A “full body scan” carried out on the Van Gogh Museum’s version of the Dutch master’s iconic “Sunflowers” has shown the painting is not fit to travel because it’s in “stable but vulnerable” condition, the museum’s director said Thursday.

“We’ve decided that any stresses that the picture could be subjected to were it to travel, were (it) to be lent, that those might be too risky,” director Axel Rueger told The Associated Press in the studio where the painting is undergoing restoration. “So therefore we decided that from now on we will not be able to lend the picture any more to other exhibitions to other museums — so it will always stay in Amsterdam.”

For Van Gogh fans who can’t make it to Amsterdam, the predominantly yellow 1889 painting of a bunch of sunflowers in a vase is based on another version of the work painted a year earlier that is on display at London’s National Gallery. Other versions of the work are in Philadelphia, Tokyo and Munich.

The painting in Amsterdam is hardly a frequent flyer — it has only been loaned out six times, the last time to the National Gallery so it could hang next to that London museum’s version.

Ella Hendriks, who worked on the current restoration project, said the painting underwent a series of tests she likened to a “full body scan” on a human patient. The tests used precision imaging machines to peer through the surface and decide what could and could not be done to the painting.

One test, usually used to examine retinas, gave a crucial insight by creating a “virtual cross-section” of layers of paint and varnish.

“We can see … that the paint layer is mixed in together with the varnish layer so there’s not a clear division between them,” Hendriks said.

That discovery has limited the amount of work restorer Rene Boitelle can carry out.

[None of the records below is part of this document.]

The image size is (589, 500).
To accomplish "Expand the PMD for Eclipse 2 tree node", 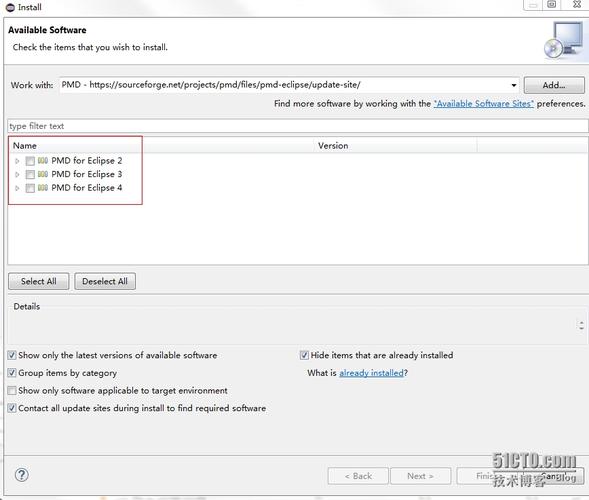I will [17, 161].
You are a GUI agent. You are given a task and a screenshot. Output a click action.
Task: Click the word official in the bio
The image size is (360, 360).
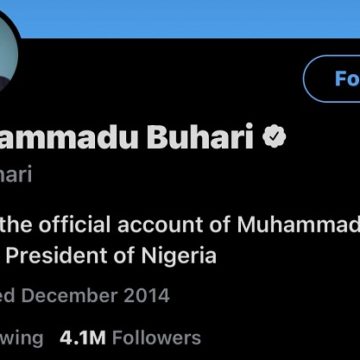point(75,224)
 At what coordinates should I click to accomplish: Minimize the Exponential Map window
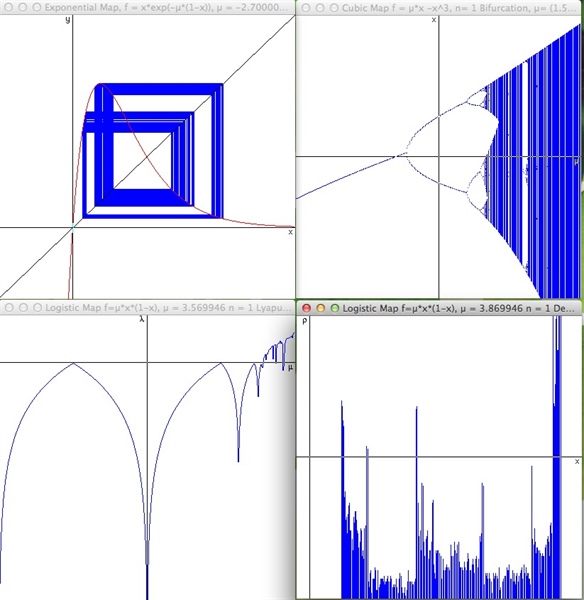click(x=23, y=7)
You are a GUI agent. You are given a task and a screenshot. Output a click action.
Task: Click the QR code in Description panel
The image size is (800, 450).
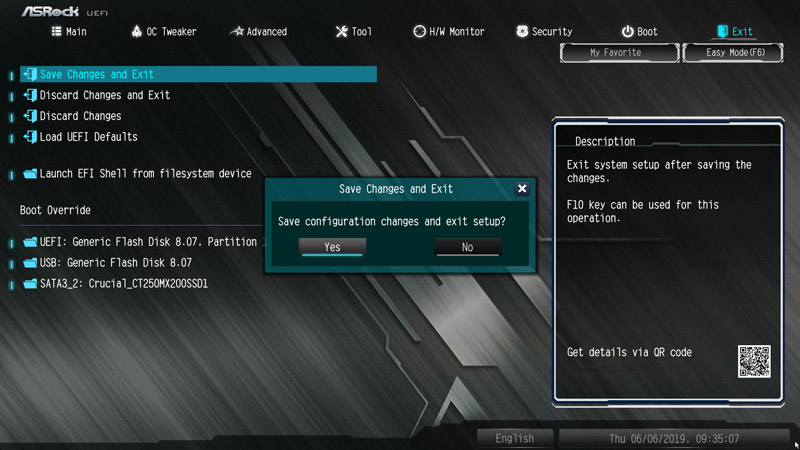[754, 361]
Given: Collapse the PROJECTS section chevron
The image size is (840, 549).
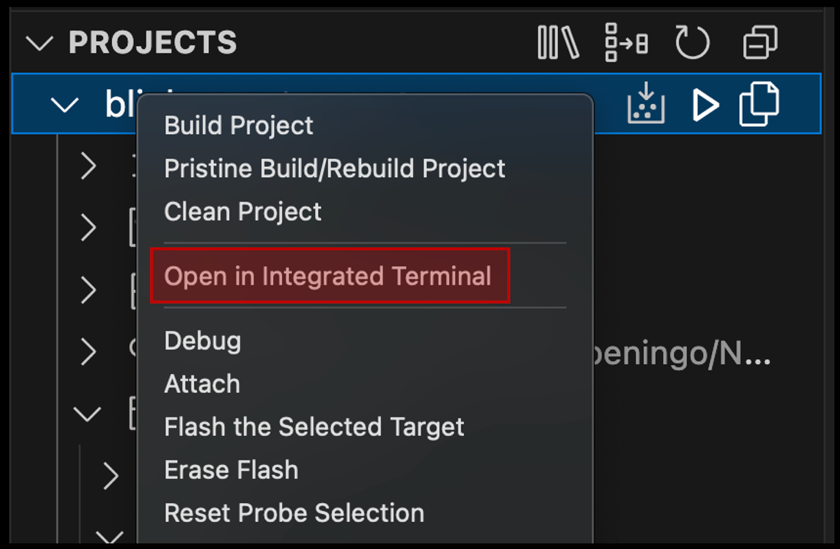Looking at the screenshot, I should (x=40, y=43).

He will remove some patches of beeswax that was applied after Van Gogh finished the work and have now gone a milky white color, and will use special paint to rework some previous restorations to make them less visible.

To return the painting to its original state would involve removing the varnish, which Van Gogh did not apply to the painting. Also, some previous restorations are under the varnish and can’t be treated.

“That varnish cannot be removed safely – at least not with the methods and materials available to us now,” Boitelle said. “I can remove the wax but the retouchings are there to stay – at least for now.”

The painting will go back on display at the museum Feb. 22 and an exhibition about the research and restoration will open in June.

That means Boitelle has just a few more weeks to incredibly carefully spruce up one of the world’s most recognizable artworks.

“It’s quite exciting, obviously, but I try not to be too aware and too conscious of all the myths and the iconic value that the painting has,” he said. “After all it’s still just a painting like so many we’ve treated here in this studio and I’ll treat it with the same dedication and seriousness and concentration as I would treat any other painting that is not iconic.”